== TASK TO COMPLETE ==
An exact, complete copy of the entries is what is needed.

(Stored records)
▬▬▬▬▬▬

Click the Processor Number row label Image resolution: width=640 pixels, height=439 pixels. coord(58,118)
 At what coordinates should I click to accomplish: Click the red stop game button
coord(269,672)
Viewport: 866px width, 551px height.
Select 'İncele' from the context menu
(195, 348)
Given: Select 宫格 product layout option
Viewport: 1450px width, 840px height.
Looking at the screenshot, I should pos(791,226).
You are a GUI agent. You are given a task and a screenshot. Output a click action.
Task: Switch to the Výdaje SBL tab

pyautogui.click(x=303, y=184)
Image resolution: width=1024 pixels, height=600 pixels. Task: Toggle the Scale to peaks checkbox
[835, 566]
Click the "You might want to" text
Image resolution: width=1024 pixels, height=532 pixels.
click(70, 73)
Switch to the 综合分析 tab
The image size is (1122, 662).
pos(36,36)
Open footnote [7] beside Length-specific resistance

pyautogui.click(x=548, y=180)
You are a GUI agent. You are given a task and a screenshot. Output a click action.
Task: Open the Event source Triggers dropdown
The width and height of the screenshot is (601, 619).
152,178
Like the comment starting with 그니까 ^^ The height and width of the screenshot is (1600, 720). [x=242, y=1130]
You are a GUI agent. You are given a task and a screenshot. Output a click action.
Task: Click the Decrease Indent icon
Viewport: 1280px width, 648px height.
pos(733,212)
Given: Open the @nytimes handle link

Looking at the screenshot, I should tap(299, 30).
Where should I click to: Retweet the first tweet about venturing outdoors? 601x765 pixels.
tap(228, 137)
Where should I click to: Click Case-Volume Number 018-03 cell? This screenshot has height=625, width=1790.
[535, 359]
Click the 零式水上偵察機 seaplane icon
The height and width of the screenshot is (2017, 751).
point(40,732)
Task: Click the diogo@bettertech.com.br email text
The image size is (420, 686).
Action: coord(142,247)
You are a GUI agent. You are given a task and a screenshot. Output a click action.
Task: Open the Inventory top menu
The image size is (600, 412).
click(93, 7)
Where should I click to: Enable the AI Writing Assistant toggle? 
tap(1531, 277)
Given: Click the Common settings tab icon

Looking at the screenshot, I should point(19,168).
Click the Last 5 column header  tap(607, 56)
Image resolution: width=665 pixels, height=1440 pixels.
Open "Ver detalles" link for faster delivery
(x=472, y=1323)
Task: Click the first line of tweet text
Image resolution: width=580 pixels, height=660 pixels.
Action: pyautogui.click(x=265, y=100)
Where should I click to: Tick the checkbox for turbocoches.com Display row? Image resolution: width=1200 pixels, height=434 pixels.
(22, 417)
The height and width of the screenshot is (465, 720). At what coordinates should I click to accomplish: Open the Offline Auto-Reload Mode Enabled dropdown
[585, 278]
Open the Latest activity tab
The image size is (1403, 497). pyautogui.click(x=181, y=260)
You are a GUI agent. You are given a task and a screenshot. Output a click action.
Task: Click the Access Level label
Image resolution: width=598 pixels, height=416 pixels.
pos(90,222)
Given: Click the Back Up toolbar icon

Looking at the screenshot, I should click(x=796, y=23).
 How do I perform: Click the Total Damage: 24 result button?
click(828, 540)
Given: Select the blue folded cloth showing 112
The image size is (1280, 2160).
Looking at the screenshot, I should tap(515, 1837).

▬▬▬▬▬▬

== EXERCISE RESPONSE ==
Click the Processor Number row label Image resolution: width=640 pixels, height=439 pixels. coord(58,118)
 At what coordinates should I click to accomplish: Click the red stop game button
coord(269,672)
Viewport: 866px width, 551px height.
Select 'İncele' from the context menu
(195, 348)
Given: Select 宫格 product layout option
Viewport: 1450px width, 840px height.
Looking at the screenshot, I should pos(791,226).
You are a GUI agent. You are given a task and a screenshot. Output a click action.
Task: Switch to the Výdaje SBL tab

pyautogui.click(x=303, y=184)
Image resolution: width=1024 pixels, height=600 pixels. Task: Toggle the Scale to peaks checkbox
[835, 566]
Click the "You might want to" text
Image resolution: width=1024 pixels, height=532 pixels.
click(70, 73)
Switch to the 综合分析 tab
The image size is (1122, 662).
pos(36,36)
Open footnote [7] beside Length-specific resistance

pyautogui.click(x=548, y=180)
You are a GUI agent. You are given a task and a screenshot. Output a click action.
Task: Open the Event source Triggers dropdown
The width and height of the screenshot is (601, 619).
152,178
Like the comment starting with 그니까 ^^ The height and width of the screenshot is (1600, 720). [x=242, y=1130]
You are a GUI agent. You are given a task and a screenshot. Output a click action.
Task: Click the Decrease Indent icon
Viewport: 1280px width, 648px height.
pos(733,212)
Given: Open the @nytimes handle link

Looking at the screenshot, I should tap(299, 30).
Where should I click to: Retweet the first tweet about venturing outdoors? 601x765 pixels.
tap(228, 137)
Where should I click to: Click Case-Volume Number 018-03 cell? This screenshot has height=625, width=1790.
[535, 359]
Click the 零式水上偵察機 seaplane icon
The height and width of the screenshot is (2017, 751).
point(40,732)
Task: Click the diogo@bettertech.com.br email text
The image size is (420, 686).
Action: coord(142,247)
You are a GUI agent. You are given a task and a screenshot. Output a click action.
Task: Open the Inventory top menu
The image size is (600, 412).
click(93, 7)
Where should I click to: Enable the AI Writing Assistant toggle? 
tap(1531, 277)
Given: Click the Common settings tab icon

Looking at the screenshot, I should point(19,168).
Click the Last 5 column header  tap(607, 56)
Image resolution: width=665 pixels, height=1440 pixels.
Open "Ver detalles" link for faster delivery
(x=472, y=1323)
Task: Click the first line of tweet text
Image resolution: width=580 pixels, height=660 pixels.
Action: pyautogui.click(x=265, y=100)
Where should I click to: Tick the checkbox for turbocoches.com Display row? Image resolution: width=1200 pixels, height=434 pixels.
(22, 417)
The height and width of the screenshot is (465, 720). At what coordinates should I click to accomplish: Open the Offline Auto-Reload Mode Enabled dropdown
[585, 278]
Open the Latest activity tab
The image size is (1403, 497). pyautogui.click(x=181, y=260)
You are a GUI agent. You are given a task and a screenshot. Output a click action.
Task: Click the Access Level label
Image resolution: width=598 pixels, height=416 pixels.
pos(90,222)
Given: Click the Back Up toolbar icon

Looking at the screenshot, I should click(x=796, y=23).
 How do I perform: Click the Total Damage: 24 result button?
click(828, 540)
Given: Select the blue folded cloth showing 112
The image size is (1280, 2160).
Looking at the screenshot, I should tap(515, 1837).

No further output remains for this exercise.